C’est de Bétharram, où je suis venu passer quelques jours, que je veux vous répondre, mon cher ami(1). Ce n’est point ab irato (par un r)(2) que je vous ai écrit mon télégramme. L’impression était vive, mais elle est durable. Après cela, vous avez votre manière de voir, mais je ne la crois ni la plus vraie, ni cette fois la plus habile. Elle n’est pas la plus habile, non pas que j’aie la prétention de connaître toutes les finesses de la chose. Pourtant, comme ce que vous me dites ressemble beaucoup à ce qu’ont répété les journaux, peut-être est-il possible de soupçonner les motifs du gouvernement en faisant sa note. Eh! bien, pourquoi ne pas répondre que les évêques n’étant pas des fonctionnaires, vous ne pouviez vous mêler de leur affaire et autoriser l’Italie à attaquer devant les tribunaux l’archevêque? Vous vous désintéressiez, et voilà tout. Au contraire, vous blâmez. C’est autoriser plus tard des actes plus durs; car, quand on a commencé dans cette voie, on va loin et l’on perd bien des amis. Cette situation n’est pas la vraie. Inutile de discuter, mais je puis vous apporter des témoignages de gens que vous n’accuserez pas d’exagération. L’abbé Barnouin m’a assuré que, s’il vous écrivait, ce serait dans le même sens que moi. Et Blanchard, dont vous connaissez le sang-froid, m’a de lui-même témoigné les tristesses que j’éprouvais, sans les lui avoir manifestées.

Remarquez, d’autre part, que dans mon télégramme je ne vous parlais que de Nîmes. Et ici, il faut distinguer. A Nîmes, vais-je aussi loin que le préfet? Il sait bien que non. Suis-je avec la Gazette? Les rédacteurs ne peuvent me sentir, et Roucole verse des pleurs sur ma sévérité envers lui. Chapot me salue à peine(3).

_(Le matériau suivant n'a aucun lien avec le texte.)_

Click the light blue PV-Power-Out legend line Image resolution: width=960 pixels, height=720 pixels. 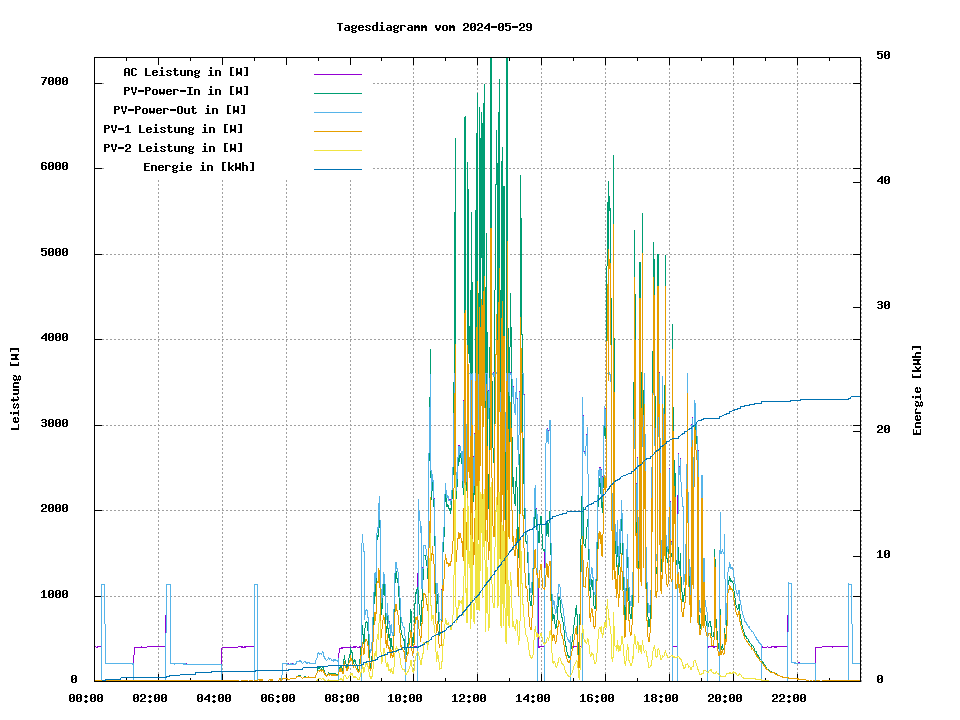point(337,112)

Remarquez que je ne vous ai pas écrit, quand il s’est agi du côté politique. Mais sur le terrain religieux, c’est autre chose. Enfin, vous nous ôtez le moyen de vous défendre. J’étais heureux, dans mon discours de la distribution des prix, de louer votre conduite envers les comités catholiques(4). Je vous ai loué même après mon télégramme, au très grand scandale de plusieurs; mais il est impossible de n’avoir pas le coeur serré devant la participation à certains actes regrettables.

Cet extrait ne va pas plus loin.